Matthew Ross, Ph.D.
Current PositionAssistant Professor of Water Quality, Colorado State University
I started as a graduate student at Duke in the Fall of 2011, graduating in the summer of 2017 with a degree in Ecology advised by Drs. Martin Doyle and Emily Bernhardt. My dissertation was titled “Linking Topographic, Hydrologic, and Biogeochemical Change in Human Dominated Landscapes.”
I came to Duke to work with Emily and Martin because they are both experts in developing science to better understand how people reshape, restore, and alter ecosystems, specifically rivers and streams. As an undergraduate at CU Boulder, I was always interested in better understanding how these novel ecosystems–that mankind intentionally and unintentionally creates–work, and Emily and Martin provided an excellent environment to work on these ideas.
I eventually ended up studying the impacts of mountaintop mining for coal, working in some of the most altered ecosystems in the world, where hundreds of meters of bedrock are removed to access shallow coal seams, before rebuilding landscapes from the rubble piles that remain once mining operations cease. This work was done with Emily, Dr. Brian McGlynn (another one of my advisers) and Fabian Nippgen (a post-doc mentor).
The approach we used to better understand these man-made ecosystems was extremely data rich with geospatial data, sensor data, hydrologic, and biogeochemical data. However, when I started graduate school I had zero experience working with data, programming, statistics or really any practical knowledge of analyzing data, especially such complex streams of data.

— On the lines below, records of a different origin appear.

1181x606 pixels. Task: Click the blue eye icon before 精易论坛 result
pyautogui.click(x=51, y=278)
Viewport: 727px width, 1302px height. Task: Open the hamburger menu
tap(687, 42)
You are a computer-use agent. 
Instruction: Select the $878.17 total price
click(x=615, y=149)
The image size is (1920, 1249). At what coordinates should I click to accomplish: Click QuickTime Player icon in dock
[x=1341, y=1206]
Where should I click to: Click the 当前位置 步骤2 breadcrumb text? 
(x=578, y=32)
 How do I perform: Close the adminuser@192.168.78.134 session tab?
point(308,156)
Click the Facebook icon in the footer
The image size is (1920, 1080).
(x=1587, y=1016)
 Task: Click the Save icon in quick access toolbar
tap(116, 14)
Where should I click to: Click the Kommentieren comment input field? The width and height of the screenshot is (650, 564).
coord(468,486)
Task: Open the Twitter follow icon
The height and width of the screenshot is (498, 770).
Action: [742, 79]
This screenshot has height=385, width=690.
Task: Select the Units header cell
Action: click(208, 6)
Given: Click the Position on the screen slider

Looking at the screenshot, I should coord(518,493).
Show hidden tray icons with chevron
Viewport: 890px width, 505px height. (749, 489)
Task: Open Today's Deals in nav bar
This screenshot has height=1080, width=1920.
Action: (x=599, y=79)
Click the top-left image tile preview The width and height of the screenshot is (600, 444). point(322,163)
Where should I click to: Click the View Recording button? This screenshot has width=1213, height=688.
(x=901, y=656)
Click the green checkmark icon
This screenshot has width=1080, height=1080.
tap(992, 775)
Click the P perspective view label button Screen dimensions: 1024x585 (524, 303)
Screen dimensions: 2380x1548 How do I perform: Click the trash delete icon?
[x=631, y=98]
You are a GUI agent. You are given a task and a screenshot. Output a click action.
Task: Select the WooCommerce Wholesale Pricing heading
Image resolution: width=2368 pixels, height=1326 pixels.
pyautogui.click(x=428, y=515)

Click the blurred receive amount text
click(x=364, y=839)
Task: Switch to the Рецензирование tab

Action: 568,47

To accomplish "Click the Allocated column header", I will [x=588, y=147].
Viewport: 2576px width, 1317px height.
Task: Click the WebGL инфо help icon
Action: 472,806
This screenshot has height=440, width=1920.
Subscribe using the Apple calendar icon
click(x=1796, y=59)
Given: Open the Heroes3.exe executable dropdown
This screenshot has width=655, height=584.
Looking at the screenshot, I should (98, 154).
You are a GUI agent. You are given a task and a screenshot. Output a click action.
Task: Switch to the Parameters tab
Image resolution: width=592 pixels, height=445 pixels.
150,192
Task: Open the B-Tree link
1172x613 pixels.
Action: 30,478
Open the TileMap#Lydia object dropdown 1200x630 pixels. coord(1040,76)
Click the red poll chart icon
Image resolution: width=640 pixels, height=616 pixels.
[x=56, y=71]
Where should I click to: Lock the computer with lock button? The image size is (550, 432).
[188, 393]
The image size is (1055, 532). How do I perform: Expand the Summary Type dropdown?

As I worked through graduate school, I developed a passion for programming fostered by friendships with incredibly talented friends and coding mentors (specifically Kris Voss, Matt Kwit, and Aaron Berdanier). Aaron Berdanier, a previous Ph.D. student in Jim Clark’s lab, told me about a Data+ project he had received funding for and asked if I wanted to join. At the time, I was grappling with how to visualize and share the complex datasets from my Ph.D. and I knew Aaron wanted to teach undergraduates how to use Shiny R (a platform for visualizing and sharing interactive data), so I enthusiastically joined.
Aaron and I ended up spending a significant portion of our summer working with Molly Rosenstein and Tess Harper on a variety of visualizations for an introductory environmental science course taught by Dr. Rebecca Vidra (see the final website).
Molly and Tess are very talented and picked up programming super fast, and it was really inspiring to be around such smart and dedicated people. Aaron was really the lead on the project, but we both learned a lot that summer, and afterwards we both became strong advocates for data visualization using Shiny R. We ended up teaching seminars to the Data Viz lab, Nicholas School, Data+ and others based on our experience teaching Molly and Tess. The central lesson from this experience was that programming and data visualization can be approachable and rapidly incorporated into any research approach.
These positive experiences led me to be a part of another Data+ project in the summer of 2017 with Richard Marinos as the lead. As with the first project, we worked with an incredibly talented group of undergraduates (Annie Lott, Camilla Vargas, and Devri Adams), and produced a website visualizing long-term ecosystem datasets.
All in all, my experience with Data+ made me realize how rapidly students can learn intimidating skills (programming, statistics, data analysis) with significant motivation (summer job) and consistent mentoring. All of our undergraduate students, for both years, had little experience with programming before our projects and within 10 weeks had made complex, interesting, and beautiful data visualizations that tell important environmental stories.
I think any environmental scientist–undergraduate, graduate, faculty, or otherwise–can use these powerful tools to tell compelling stories about our work. I took this passion for data and data visualization to my first faculty interview at Colorado State University for a position as a professor of water quality. During my interview I used a Shiny R app to teach students about water quality in Colorado. It was a gratifying experience to see students’ enthusiasm not just for the subject material, but also for how one could produce these kinds of visualizations.
Without Data+ I likely would not have had the confidence to use Shiny R in my teaching interview. Furthermore, I know it was important to the interviewing committee that I had 20 weeks of dedicated mentorship experience with undergraduates. Together these influences of Data+ helped me land the position at CSU where I will start next year. There, I will continue to work on issues around water quality, but also share my passion for data science and visualization.